• _IL PROBLEMA_
Prosegui la recensione critica del film storico riportata più sotto, scrivendo il seguito subito dopo l'ultima frase presente.

• _BRANO DI TESTO_
☆ ☆ ☆ ☆ ☆ ☆ ☆
Incredibile idiozia, falsificazione storica con personaggi ridicoli, iscrizioni in latino alternate ad altre in inglese (!!!), un protagonista anonimo e inguardabile, una trama che scimmiotta, cita, e ripropone pure a tratti l'originale, con l'unica scena in grado di suscitare una reazione emotiva costituita da... una scena (e musica) dal primo.

 

Inverosimile minchiata. Scusate, ho fatto anticipazioni (spoiler, se preferite fingervi dotti ostentando una lingua ignorante). Dopo aver passato in rassegna le critiche altrui, non posso non trasalire: di cosa si può parlare, a proposito di un film storico, che si presenta al pubblico in questo modo? A che serve parlare di recitazione, sceneggiatura, regia o gusti personali, allorchè ci si deve confrontare con scempiaggini quali:

 

1)      Iscrizioni in lingua inglese all’interno di una villa e nel Colosseo. Per di più, rinunciando totalmente perfino alla coerenza interna, alternate a scritte in latino, pure nella stessa inquadratura,

2)      Datazioni completamente inventate: nel film la fine di Geta e quella di Caracalla sono poste a distanza di pochi giorni, mentre nella realtà sono trascorsi 6 anni,

3)      Animali inventati come babbuini giganti feroci (palesemente CGI) e rinoceronti con corni che sembrano ossei (mentre non lo sono), con velocità inaudite, per giungere agli squali nel Colosseo (ma con quale nave avrebbero potuto catturarli e trasportarli vivi, e all’interno di quali vasche, poi, portarli nelle navi prima e per le città poi?),

4)      Macrino, che le cronache romane descrivono come bianco (benchè nato in nord Africa), interpretato da un nero che più nero non si può,

5)      Rappresentazioni ridicole della topografia romana, come se il Colosseo fosse praticamente all’ingresso della città,

6)      Caracalla nomina console una scimmia ed è una specie di ragazzino che si insinua affetto da sifilide (o simili), mentre nella realtà era un condottiero militare assai benvoluto dall’esercito, che si era circondato di una guardia del corpo teutonica e accoglieva i visitatori con un leone addomesticato al suo fianco.
☆ ☆ ☆ ☆ ☆ ☆ ☆
• _DATI FORNITI_
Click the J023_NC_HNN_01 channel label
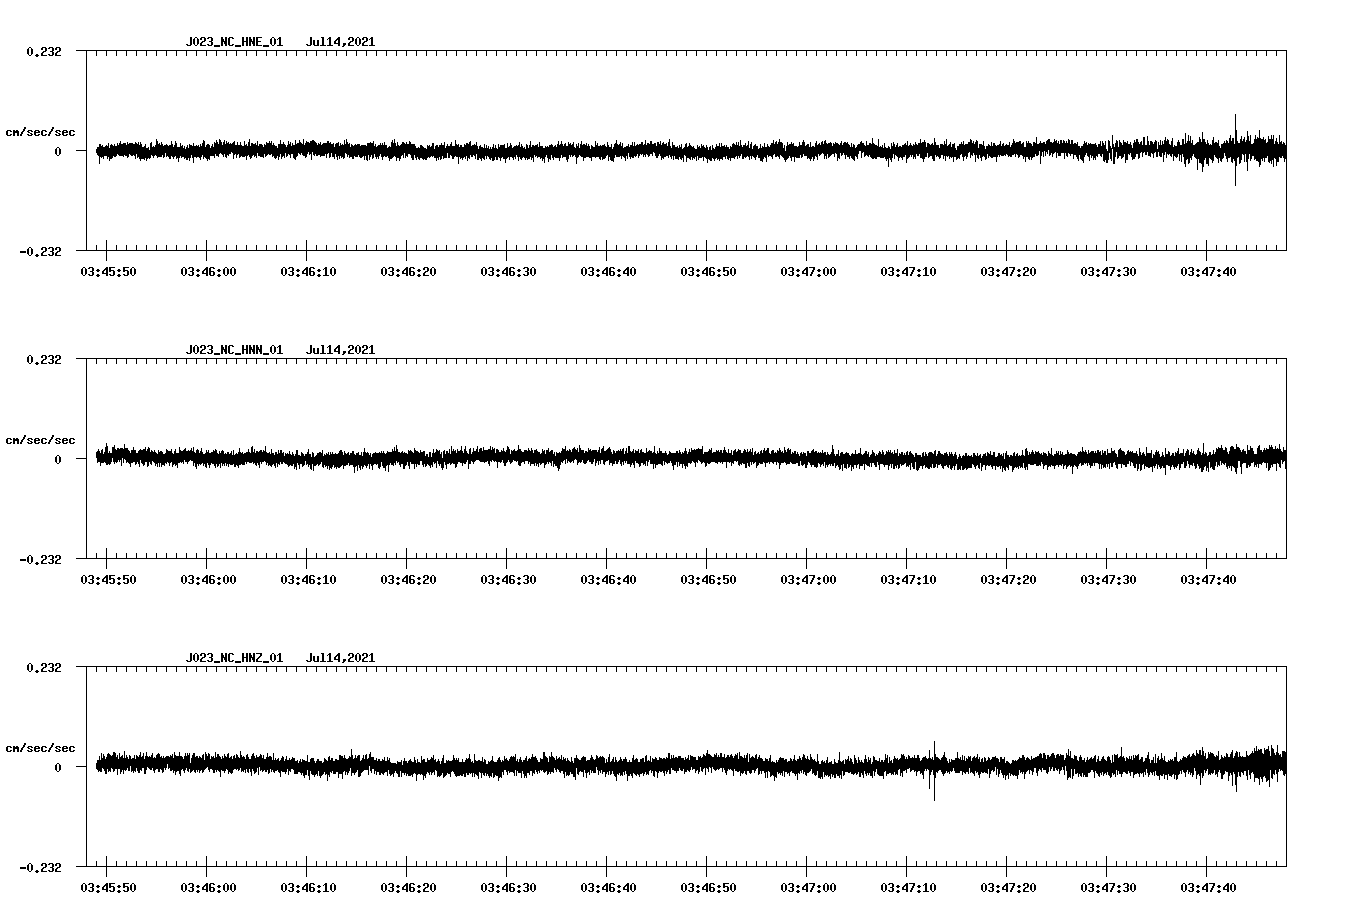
☆ ☆ ☆ ☆ ☆ ☆ ☆
• _RISPOSTA RICHIESTA_
 

Se l’imprecisione storica in un film tutto sommato d’intrattenimento è inevitabile, qui siamo a livelli di ridicolo tali da farci persino interrogare sulle motivazioni: forse che all’alba degli 87 anni, Scott sia un tantinello rincoglionito? Forse che si sia ritenuto importante per rendere il film valido inserire stupidaggini come 3 secondi di finti squali fatti con CGI? Senza contare che, se pure fosse vero che il Colosseo sia mai stato allagato (e le cronache, non si sa quanto attendibili, citano simili ricorrenze soltanto all’inizio della sua storia o addirittura esclusivamente all’inaugurazione), il pavimento era fatto di legno, tanto che varie botole consentivano l’accesso nell’arena tramite montacarichi sotterranei. Il “terreno” quindi non esisteva, ma era semmai sabbia stesa sulle assi di legno: capacità impermeabile? Zero. Che un giorno lì ci fosse la ghiaia e il giorno dopo l’acqua, e poi di nuovo la ghiaia, è semplicemente una presa in giro. Idem dicasi per l’utilizzo di Washington nei panni di Macrino, che già in tanti giustificano a spada tratta basandosi sul fatto storico dell’origine nordafricana del personaggio storico. Ignorano, però, il fatto che le cronache romane lo indicavano di pelle chiara. E anche qui, dunque, viene da chiedersi: perché far leva su una espediente storico, ignorando però la verità per spacciare un falso al pubblico? Non è che poi si scopre che pure il signor Scott sta iscritto in qualche loggia massonica o WEF, eh?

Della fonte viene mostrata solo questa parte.